Challenge:
Extract each line below that contains the string "blue" and copy it unchanged.

Data rows:
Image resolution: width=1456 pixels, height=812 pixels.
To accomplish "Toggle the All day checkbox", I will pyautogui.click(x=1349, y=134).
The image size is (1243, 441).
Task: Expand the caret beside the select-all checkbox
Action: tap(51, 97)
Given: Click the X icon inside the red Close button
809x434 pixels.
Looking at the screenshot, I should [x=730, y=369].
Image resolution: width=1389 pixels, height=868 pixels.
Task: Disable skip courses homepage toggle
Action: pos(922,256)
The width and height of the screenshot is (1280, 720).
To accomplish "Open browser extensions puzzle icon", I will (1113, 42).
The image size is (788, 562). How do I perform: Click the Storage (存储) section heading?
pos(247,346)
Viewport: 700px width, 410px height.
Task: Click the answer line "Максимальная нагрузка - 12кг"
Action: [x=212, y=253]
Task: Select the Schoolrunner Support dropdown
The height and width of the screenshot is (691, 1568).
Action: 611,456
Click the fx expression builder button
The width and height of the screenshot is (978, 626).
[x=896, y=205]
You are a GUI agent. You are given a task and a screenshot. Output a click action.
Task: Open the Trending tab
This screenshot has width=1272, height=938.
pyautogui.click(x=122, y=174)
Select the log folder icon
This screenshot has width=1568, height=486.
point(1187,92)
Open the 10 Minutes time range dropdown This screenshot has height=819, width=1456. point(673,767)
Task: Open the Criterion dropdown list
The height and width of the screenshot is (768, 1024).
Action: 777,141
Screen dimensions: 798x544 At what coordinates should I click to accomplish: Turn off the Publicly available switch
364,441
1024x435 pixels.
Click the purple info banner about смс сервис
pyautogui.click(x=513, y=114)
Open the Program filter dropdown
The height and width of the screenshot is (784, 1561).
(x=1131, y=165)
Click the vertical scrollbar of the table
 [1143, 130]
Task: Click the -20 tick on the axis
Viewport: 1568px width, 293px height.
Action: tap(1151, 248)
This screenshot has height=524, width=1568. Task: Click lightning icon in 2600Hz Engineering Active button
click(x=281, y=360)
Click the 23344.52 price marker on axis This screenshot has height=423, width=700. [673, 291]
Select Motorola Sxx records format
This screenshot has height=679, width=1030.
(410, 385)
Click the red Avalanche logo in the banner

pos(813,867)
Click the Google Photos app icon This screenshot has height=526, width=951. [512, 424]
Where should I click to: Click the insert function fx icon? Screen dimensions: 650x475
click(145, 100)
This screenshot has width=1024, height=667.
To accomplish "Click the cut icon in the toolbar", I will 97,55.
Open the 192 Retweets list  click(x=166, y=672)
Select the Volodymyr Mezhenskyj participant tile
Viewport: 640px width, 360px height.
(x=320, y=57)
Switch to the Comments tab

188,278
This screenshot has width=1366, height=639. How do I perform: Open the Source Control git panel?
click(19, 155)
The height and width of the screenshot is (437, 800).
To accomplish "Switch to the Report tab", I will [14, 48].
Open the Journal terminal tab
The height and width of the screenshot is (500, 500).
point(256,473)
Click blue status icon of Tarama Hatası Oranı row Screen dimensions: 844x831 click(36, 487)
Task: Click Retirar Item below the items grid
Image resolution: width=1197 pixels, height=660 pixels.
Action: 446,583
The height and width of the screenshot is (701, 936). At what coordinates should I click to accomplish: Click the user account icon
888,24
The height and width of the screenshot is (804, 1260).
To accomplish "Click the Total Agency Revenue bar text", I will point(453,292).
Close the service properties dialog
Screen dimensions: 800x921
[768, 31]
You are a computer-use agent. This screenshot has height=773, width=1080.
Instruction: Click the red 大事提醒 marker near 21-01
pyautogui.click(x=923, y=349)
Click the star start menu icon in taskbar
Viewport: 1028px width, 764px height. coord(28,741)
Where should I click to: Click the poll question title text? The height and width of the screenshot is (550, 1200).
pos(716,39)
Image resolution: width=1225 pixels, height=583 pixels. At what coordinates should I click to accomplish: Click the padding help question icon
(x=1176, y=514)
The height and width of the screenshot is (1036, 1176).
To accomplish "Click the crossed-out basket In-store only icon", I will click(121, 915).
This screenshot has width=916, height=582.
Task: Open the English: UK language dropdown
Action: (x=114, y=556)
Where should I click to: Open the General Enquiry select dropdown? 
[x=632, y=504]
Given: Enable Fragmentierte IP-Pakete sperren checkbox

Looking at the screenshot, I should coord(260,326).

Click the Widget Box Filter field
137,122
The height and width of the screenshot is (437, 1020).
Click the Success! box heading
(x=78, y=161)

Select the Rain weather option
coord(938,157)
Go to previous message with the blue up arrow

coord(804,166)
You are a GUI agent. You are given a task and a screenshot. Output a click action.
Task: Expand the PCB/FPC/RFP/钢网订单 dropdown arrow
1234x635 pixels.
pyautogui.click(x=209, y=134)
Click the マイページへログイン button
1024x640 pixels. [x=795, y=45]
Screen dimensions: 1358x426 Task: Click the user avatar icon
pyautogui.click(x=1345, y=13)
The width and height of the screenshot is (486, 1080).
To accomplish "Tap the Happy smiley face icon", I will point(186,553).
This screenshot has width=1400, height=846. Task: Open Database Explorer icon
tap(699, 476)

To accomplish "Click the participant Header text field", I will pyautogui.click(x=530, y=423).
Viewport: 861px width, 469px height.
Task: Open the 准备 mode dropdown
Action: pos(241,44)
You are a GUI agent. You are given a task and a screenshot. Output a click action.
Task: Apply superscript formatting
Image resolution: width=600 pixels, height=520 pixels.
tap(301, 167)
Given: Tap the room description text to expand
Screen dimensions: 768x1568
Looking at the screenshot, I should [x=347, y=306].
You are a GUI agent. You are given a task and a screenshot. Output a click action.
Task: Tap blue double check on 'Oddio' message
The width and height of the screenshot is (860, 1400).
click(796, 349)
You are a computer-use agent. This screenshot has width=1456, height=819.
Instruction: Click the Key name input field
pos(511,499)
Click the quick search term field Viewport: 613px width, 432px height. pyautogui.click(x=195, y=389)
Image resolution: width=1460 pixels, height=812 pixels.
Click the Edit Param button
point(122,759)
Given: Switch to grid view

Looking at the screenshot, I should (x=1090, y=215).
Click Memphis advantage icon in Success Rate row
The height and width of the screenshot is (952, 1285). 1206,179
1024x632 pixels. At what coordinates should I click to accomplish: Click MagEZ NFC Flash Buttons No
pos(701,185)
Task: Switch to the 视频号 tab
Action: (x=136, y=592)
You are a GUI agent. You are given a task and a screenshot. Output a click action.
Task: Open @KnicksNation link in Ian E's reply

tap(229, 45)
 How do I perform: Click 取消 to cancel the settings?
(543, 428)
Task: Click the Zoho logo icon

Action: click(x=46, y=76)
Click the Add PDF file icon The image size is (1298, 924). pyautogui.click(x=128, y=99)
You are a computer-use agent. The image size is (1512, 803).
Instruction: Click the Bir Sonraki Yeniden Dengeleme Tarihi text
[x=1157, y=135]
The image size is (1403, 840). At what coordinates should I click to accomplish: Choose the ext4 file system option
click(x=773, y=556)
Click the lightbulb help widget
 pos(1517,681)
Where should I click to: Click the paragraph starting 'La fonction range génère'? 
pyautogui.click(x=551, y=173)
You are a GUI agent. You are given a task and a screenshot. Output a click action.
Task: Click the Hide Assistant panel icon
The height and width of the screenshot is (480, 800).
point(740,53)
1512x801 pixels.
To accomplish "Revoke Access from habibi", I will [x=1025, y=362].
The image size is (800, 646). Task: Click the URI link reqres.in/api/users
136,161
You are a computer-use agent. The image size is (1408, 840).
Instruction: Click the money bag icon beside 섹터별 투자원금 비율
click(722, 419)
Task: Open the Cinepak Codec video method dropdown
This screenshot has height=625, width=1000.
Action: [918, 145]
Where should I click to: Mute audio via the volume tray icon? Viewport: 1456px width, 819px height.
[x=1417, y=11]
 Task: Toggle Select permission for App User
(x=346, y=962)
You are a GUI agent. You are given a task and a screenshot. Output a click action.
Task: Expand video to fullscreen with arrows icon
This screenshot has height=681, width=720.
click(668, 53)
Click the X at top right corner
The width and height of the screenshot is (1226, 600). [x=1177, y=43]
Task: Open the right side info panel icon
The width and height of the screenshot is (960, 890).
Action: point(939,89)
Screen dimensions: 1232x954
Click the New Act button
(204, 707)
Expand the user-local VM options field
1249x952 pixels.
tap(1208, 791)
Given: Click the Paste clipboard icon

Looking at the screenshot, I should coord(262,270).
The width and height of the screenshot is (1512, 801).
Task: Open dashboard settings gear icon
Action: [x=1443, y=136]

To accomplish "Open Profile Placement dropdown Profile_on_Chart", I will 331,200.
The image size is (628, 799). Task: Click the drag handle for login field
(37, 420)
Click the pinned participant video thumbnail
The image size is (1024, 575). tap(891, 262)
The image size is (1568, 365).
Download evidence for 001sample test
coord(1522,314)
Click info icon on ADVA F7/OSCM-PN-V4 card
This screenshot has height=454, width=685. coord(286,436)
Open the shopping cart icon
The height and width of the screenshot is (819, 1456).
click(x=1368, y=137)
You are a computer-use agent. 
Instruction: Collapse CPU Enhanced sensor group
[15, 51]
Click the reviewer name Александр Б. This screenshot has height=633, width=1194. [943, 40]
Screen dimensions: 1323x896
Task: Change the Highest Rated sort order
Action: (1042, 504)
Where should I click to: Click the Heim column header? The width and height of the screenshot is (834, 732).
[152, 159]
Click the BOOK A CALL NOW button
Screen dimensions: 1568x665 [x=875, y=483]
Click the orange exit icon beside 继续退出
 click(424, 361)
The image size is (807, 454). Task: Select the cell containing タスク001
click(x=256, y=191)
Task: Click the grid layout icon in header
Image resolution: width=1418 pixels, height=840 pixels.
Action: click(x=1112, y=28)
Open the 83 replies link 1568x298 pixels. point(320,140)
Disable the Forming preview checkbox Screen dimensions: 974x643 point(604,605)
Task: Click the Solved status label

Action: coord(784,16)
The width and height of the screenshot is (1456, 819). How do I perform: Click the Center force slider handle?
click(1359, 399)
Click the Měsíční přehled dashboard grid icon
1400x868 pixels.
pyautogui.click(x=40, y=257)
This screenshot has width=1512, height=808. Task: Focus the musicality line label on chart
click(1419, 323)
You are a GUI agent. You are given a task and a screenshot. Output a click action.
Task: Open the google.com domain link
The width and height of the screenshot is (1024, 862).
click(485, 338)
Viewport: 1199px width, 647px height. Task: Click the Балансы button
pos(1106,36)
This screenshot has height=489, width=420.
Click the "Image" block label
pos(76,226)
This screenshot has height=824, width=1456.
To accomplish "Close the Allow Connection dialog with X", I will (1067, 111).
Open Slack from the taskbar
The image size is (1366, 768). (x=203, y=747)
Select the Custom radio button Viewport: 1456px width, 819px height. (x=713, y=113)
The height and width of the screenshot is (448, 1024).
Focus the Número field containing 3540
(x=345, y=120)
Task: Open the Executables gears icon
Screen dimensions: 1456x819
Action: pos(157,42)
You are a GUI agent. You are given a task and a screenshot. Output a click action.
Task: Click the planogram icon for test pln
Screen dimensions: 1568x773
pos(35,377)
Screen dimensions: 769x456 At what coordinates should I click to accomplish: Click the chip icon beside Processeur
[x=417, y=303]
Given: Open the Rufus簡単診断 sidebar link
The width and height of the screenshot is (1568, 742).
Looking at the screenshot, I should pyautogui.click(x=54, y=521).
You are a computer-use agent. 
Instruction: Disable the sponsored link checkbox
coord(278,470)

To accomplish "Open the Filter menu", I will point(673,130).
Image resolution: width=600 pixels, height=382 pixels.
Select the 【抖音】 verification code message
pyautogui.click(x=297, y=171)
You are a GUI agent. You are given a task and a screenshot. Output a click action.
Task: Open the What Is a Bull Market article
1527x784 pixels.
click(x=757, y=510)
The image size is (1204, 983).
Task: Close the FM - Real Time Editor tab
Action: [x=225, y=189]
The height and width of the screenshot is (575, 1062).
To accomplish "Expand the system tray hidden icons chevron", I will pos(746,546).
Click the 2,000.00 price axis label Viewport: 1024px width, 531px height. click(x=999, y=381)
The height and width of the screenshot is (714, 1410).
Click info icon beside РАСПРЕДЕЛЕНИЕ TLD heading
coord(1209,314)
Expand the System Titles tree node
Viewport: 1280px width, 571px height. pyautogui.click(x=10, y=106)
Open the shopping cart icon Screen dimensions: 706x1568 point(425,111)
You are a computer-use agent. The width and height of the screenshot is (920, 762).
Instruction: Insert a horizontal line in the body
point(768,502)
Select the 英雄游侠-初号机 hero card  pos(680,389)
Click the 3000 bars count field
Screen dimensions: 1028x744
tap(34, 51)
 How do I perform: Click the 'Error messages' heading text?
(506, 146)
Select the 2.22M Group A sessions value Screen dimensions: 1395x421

Final result:
Click blue status icon of Tarama Hatası Oranı row Screen dimensions: 844x831 click(36, 487)
Go to previous message with the blue up arrow
Task: Tap blue double check on 'Oddio' message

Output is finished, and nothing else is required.